I haven't done a comparison of QC and MQC efficiencies on price BPs.
If the point is to find a linear relationship between price VRs, then the original VRs should be prolagarithmic before calculating the QC.
The other case is funds or raw materials. There, the removal of seasonalities and trades is appropriate.
HideYourRichess:
На самом деле, и на форе есть нечто, что можно считать "сезонностью" и "трендами". Просто не все это видят. Особенно через маленький обзорный экранчик ДЦ, с пипсовкой.
This "fashionable" high-frequency trading is what the "kitchen" DCs pejoratively call "pipsing"...
And they fight it in every possible way.
So - not from commissions on deals, but from sinking depo of a "passenger" live.
;)
I think I'm not the only one who has already pointed this out, but I'd still say it's nonsense.
What exactly is nonsense? Before analysing the prices, they should be logarithmic, because analysing the prices themselves is really nonsense. If you are interested in the correlation coefficient, then after logarithm the resulting date should also be standardised.

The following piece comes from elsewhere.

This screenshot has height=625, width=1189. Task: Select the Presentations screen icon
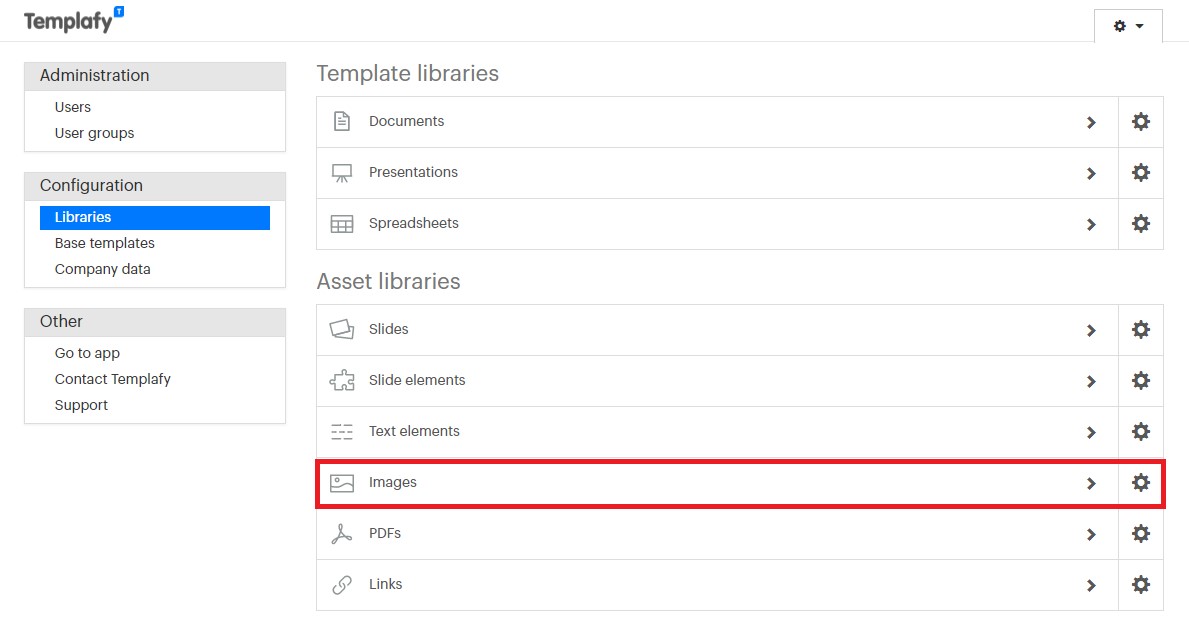click(x=341, y=171)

Another issue is that the presence of correlation does not mean there is a relationship.
If the correlation coefficient is of interest, after logarithmizing the resulting date, it is a good idea to standardise it as well.

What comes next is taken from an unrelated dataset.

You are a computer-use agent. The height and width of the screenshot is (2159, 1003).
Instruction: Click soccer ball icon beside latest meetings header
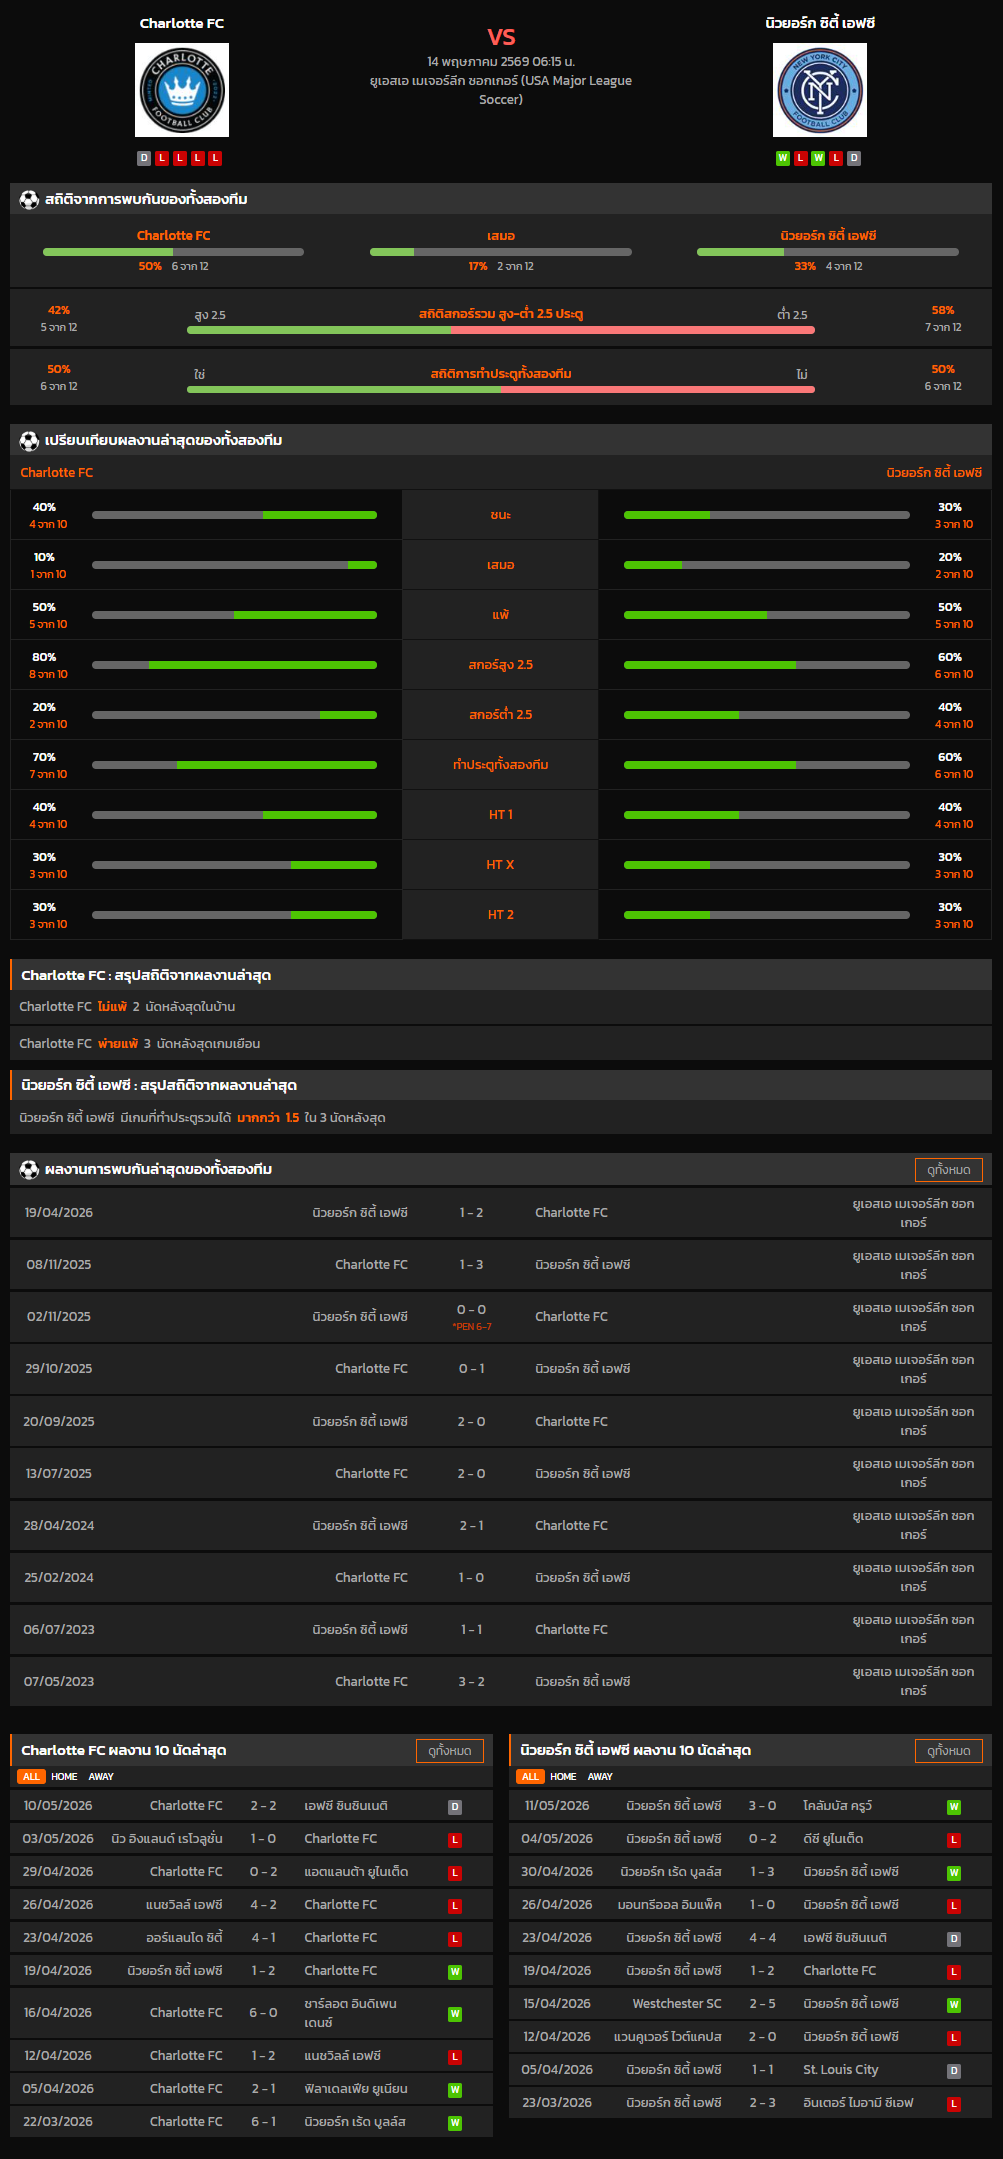tap(29, 1170)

Bringing it to the zero MO. Is this what you mean by standardisation?
True, bringing to zero MO (sometimes also variance to one) is not needed to calculate correlation. Because correlation does not change when a constant is added to or multiplied by a constant.
This "fashionable" high-frequency trading is what the "kitchen" DCs pejoratively call "pipsing"...
And they fight it in every possible way.
So - not from commissions on deals, but from sinking depo of a "passenger" live.
;)
What exactly is nonsense? Before analysing the prices, they should be logarithmic, because analysing the prices themselves is really nonsense. If you are interested in the correlation coefficient, then after logarithm the resulting date should also be standardised.
. There is no need to logarithm anything. You have to analyse the prices themselves. As they are. I can understand logarithm when analysing data over many years. This can be understood, with a great stretch, but in the analysis within a year - it is a completely unnecessary operation. It doesn't do anything. Apart from being near-scientific.
. The thing about standardisation is that it's weird. What is it for? For what tasks?
Another issue is that the presence of correlation does not mean there is a relationship.
. This is not another question - it is the main question. After the question about the possible nature of the connection.